Run DMR memory micro-benchmarks: memory latency via pointer-chasing (multichase), memory bandwidth via PKB multichase multiload, memory latency-bandwidth curve via MLC. Use when: measuring DRAM latency, measuring memory bandwidth, running MLC, checking memory subsystem performance, latency-bandwidth curve.
Runs memory latency (multichase), memory bandwidth (MLC), and latency-BW curve (MLC sweep).
Argument: $ARGUMENTS — latency, bandwidth, latency-bw-curve, or all (default).
# Check tools
which multichase || echo "multichase needed — build via PKB or standalone"
which mlc || ls /root/mlc 2>/dev/null || echo "MLC needed — download from Intel"
# THP and governor
echo always > /sys/kernel/mm/transparent_hugepage/enabled
cpupower frequency-set -g performance
# Sweep working set sizes to confirm DRAM is reached
for size in 256m 512m 1g 2g; do
echo -n "WS=$size: "
numactl --localalloc multichase -c simple -m $size -s 512 -t 1 | tail -1
done
Use 2g result. Pass ≤ 139 ns. GNR: 116 ns.
BKM tool: PerfKitBenchmarker (PKB) multichase multiload. The BKM does not provide a standalone command — run via PKB with multichase_benchmarks: multiload and varying multiload_thread_count (1, 8, 16, 32). See MEMORY_BANDWIDTH_PKB_BKM_NEW_BIOS.txt for the full YAML config.
GNR reference: 1T→16.3 GB/s, 8T→92.7 GB/s, 16T→110.7 GB/s.
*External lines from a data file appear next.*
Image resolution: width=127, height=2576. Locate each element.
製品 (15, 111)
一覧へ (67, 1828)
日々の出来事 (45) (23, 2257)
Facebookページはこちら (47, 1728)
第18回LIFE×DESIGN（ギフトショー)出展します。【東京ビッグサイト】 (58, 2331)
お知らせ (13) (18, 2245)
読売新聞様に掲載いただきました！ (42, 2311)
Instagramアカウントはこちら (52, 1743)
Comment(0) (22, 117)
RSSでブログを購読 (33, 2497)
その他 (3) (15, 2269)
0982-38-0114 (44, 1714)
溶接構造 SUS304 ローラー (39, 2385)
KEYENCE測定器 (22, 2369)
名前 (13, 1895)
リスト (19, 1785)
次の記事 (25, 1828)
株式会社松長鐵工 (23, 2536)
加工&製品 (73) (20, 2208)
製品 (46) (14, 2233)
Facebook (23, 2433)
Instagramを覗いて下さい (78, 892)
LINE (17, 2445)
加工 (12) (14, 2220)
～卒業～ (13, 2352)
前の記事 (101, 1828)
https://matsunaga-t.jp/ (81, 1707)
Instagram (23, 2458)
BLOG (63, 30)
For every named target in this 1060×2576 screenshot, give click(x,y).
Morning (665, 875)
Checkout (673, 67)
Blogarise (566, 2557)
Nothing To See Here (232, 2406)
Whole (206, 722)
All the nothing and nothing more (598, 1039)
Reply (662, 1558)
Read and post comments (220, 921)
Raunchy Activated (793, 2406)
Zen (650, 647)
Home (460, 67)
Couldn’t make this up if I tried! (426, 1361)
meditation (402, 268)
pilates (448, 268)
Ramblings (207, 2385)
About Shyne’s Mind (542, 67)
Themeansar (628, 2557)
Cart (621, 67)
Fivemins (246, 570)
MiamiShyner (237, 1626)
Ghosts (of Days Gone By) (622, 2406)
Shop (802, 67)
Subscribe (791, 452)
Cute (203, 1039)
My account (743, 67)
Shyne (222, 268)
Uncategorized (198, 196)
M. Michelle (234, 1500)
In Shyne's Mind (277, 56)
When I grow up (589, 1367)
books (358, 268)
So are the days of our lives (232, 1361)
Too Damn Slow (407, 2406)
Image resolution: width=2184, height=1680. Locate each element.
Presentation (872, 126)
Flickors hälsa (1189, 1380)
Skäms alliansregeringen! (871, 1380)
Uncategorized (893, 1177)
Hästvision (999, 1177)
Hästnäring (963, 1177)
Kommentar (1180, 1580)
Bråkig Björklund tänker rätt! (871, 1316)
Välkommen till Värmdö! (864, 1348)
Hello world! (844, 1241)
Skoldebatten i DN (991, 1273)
Full-system (480T GNR): 872 GB/s.
BKM script: scripts/run_mlc_lat_bw.sh (set MAX_CORES=32 and MLC path for this system before running)
# Run sweep script (MAX_CORES=32 for this system)
MLC=${MLC:-/root/mlc}
mkdir -p /data/mlc_res && rm -rf /data/mlc_res/*
for i in $(seq 1 32); do
numactl -m 0 $MLC --loaded_latency -e -b1g -t50 -T -k"1-${i}" -d0 -W2 \
>> /data/mlc_res/bw_mlc_${i}.log 2>&1 &
sleep 20
numactl -m 0 $MLC --idle_latency -b2g -c0 -r -t20 > /data/mlc_res/lat_mlc_${i}.log
lat=$(grep frequency /data/mlc_res/lat_mlc_${i}.log | awk '{print $9}')
wait
bw=$(grep -E '^[0-9]+\s+[0-9]+' /data/mlc_res/bw_mlc_${i}.log | tail -1 | awk '{print $3}')
echo "$i $bw $lat" >> /data/mlc_res/lat_bw.data
echo "cores=$i BW=${bw}MB/s LAT=${lat}ns"
done
Pass: latency increase ≤ 15% at 70% of peak BW. GNR: +28.6% (failed). DMR expected flatter.
MEMORY BENCHMARK RESULTS
========================
Memory Latency : PASS — 2GiB: XXX ns (threshold: ≤139 ns, GNR: 116 ns, delta: ±X%)
Memory Bandwidth : PASS — All-reads: XXXX GBps (threshold: ≥1454 GBps, GNR: 158 GB/s/socket)
Lat-BW Curve : PASS — Peak XXXX GBps, idle XXX ns, @70%BW: XXX ns (+X.X%, ≤15%)